Joel Dillard & Associates

Representing Working People

Is it legal to get fired by text message?

I was recently asked on Facebook whether it is illegal for a boss to fire someone by text message with no notice. The answer is: sometimes.

First of all, many states have rules requiring a certain form of notice to be given to the employee when fired (or shortly after). For example, in Georgia the employer is required by OCGA Section 34-8-190(c) to give an employee a Separation Notice, Form 800 at the time of termination. This form notifies employees of the reasons for termination and any severance pay. In Tennessee, a very similar form is required by Rule 0800-09-01-.02 of the Tennessee Employment Security Law, but the employer has 24 hours after the termination to provide it. In Louisiana, a similar form (LWC 77) must be filled out and mailed to the employee's last known address within three days after termination.

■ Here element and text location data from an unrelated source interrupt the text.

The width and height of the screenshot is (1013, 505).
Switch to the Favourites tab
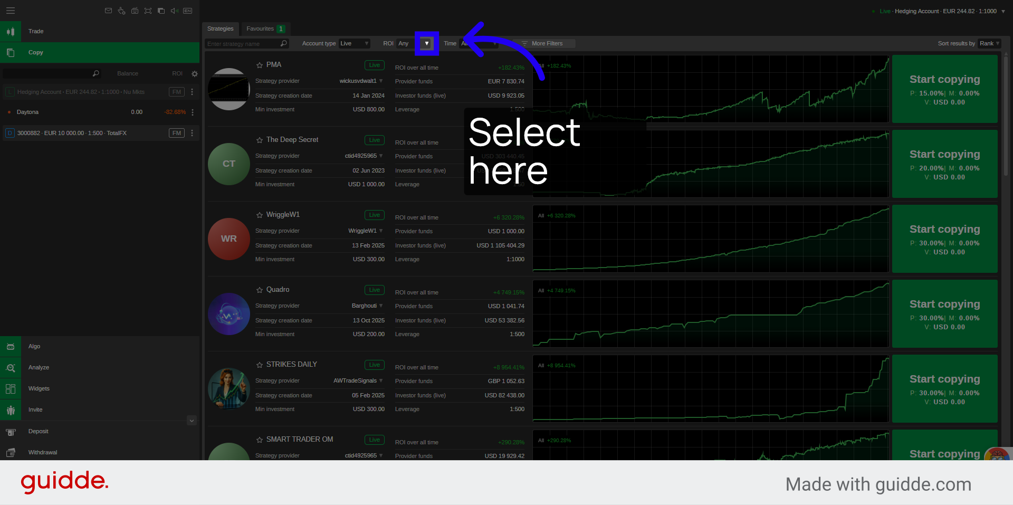point(261,29)
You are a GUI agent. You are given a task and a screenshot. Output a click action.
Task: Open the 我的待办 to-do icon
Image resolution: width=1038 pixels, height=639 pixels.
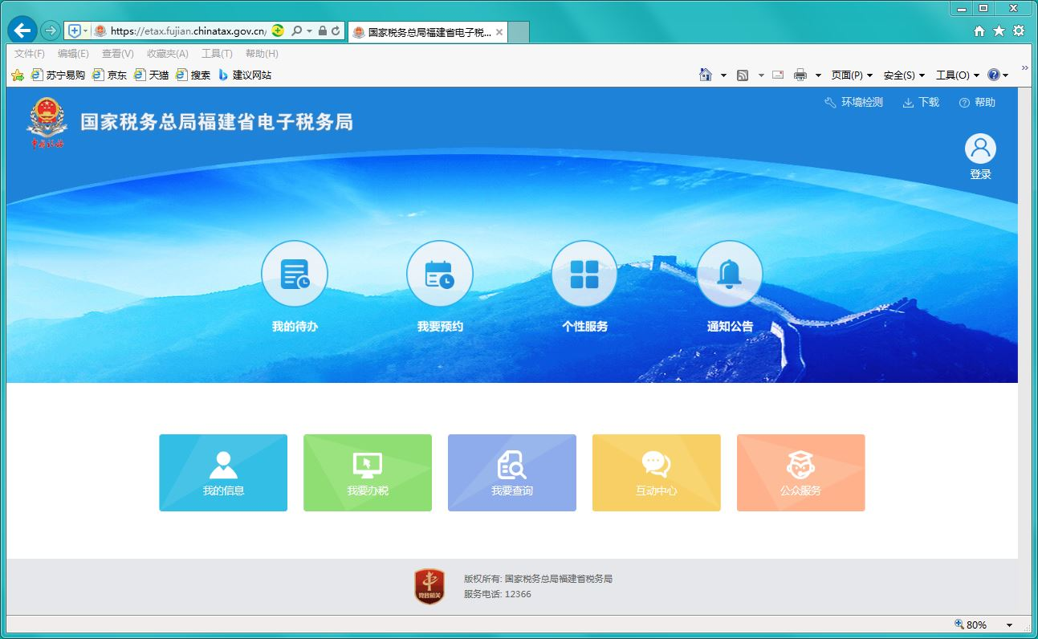click(295, 275)
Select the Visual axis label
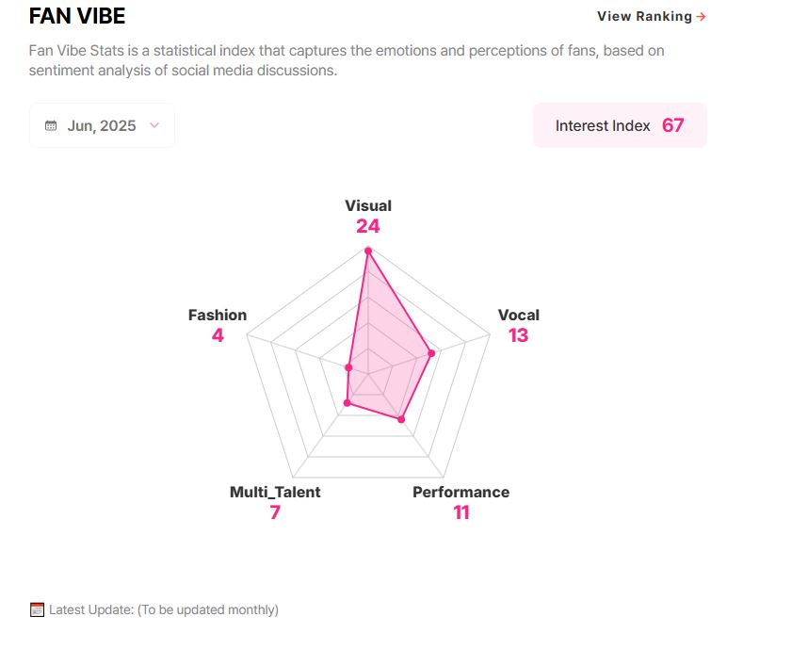Image resolution: width=792 pixels, height=649 pixels. [368, 206]
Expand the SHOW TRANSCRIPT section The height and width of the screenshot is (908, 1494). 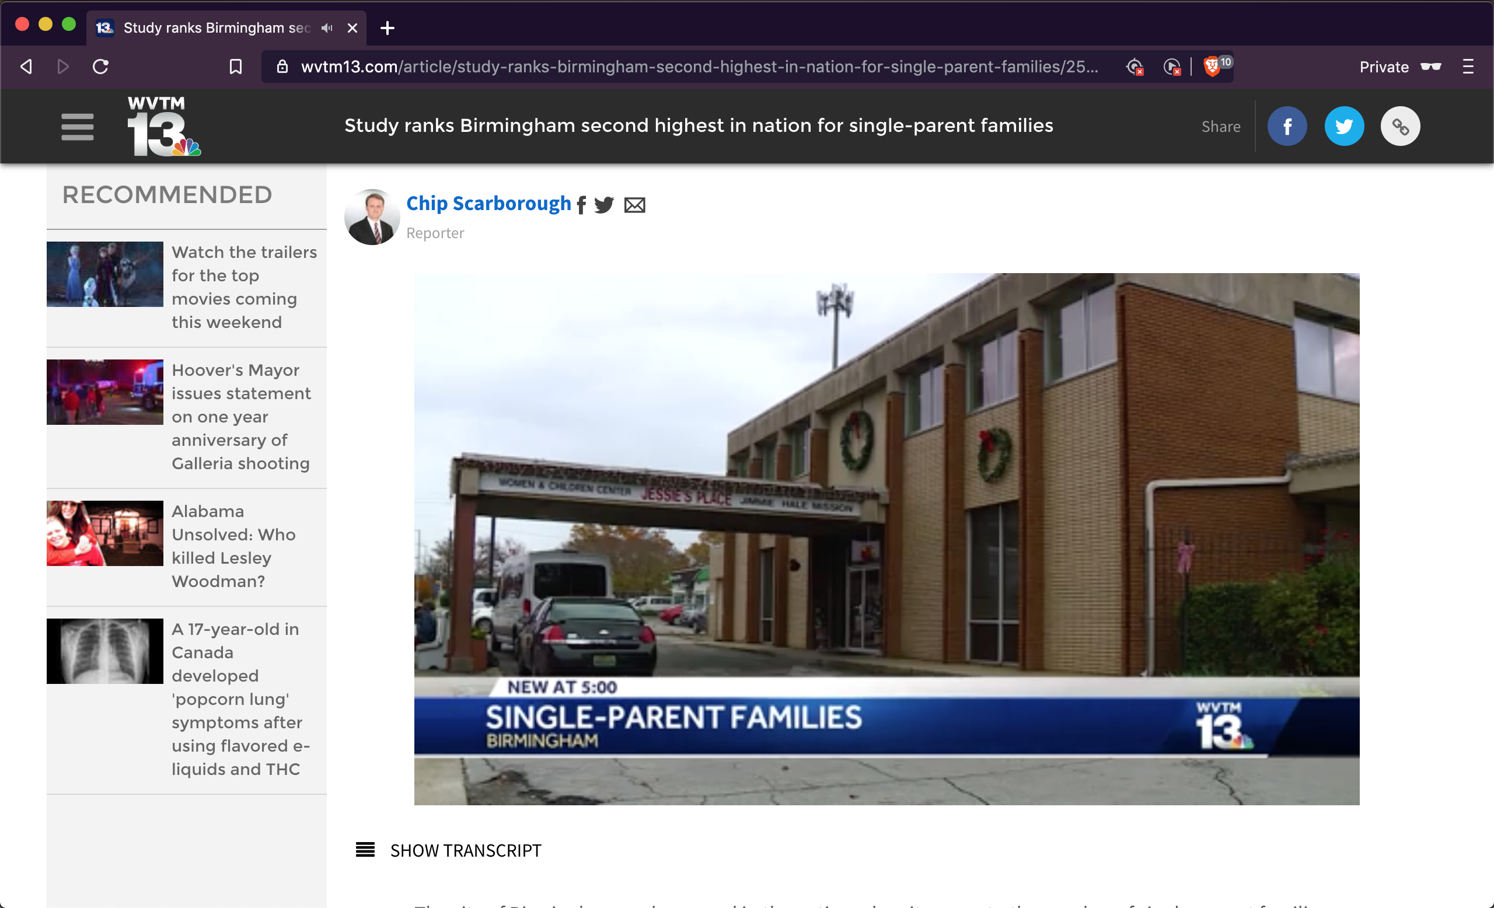coord(465,850)
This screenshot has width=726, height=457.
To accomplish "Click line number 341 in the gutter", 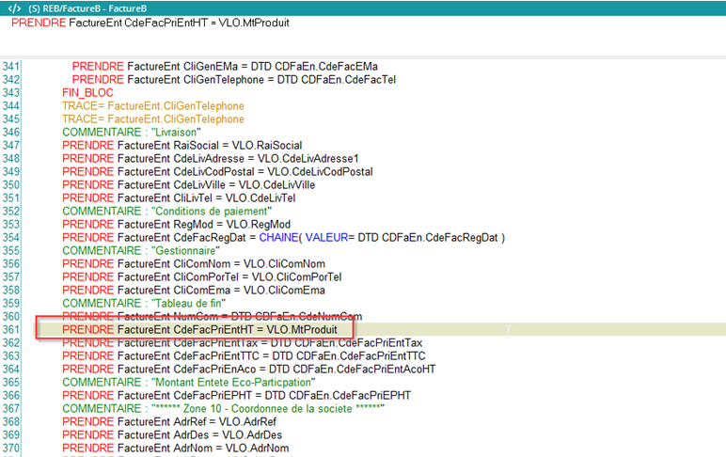I will pyautogui.click(x=11, y=67).
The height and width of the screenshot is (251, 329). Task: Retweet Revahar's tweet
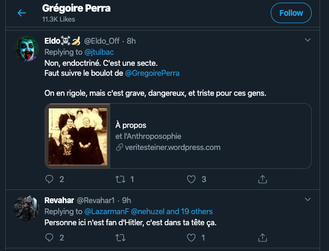pos(120,238)
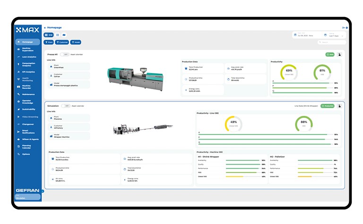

There is no such form required by Mississippi law.

However, if the employees have formed a union at the worksite, the employer is (almost always) required to give formal pre-termination notice to the union and bargain with the union about it. This was the holding of the NLRB in Alan Ritchey and Total Security Management. (Caution: the current GC may be targeting these cases for reversal.)

In addition, by state law, there are a variety of government employees in Mississippi that are entitled to formal advance notice of termination, from public teachers to municipal to state employees. (See prior post.)

Finally, there is the federal WARN Act and COBRA. The WARN Act requires that employers with more than 100 employees must give 60 days advance notice if they lay off 50 or more employees in a month (with certain exceptions). COBRA notice must be given to most employees with health insurance through the employer within three months after termination.

This review is not comprehensive, and there may be other reasons that it is unlawful to fire an employee by text message depending on the particular situation. But in general, the bottom line is that - unless there is a particular law against it - there is nothing to prevent an employer from firing an employee by text message and without any prior or subsequent formal notice.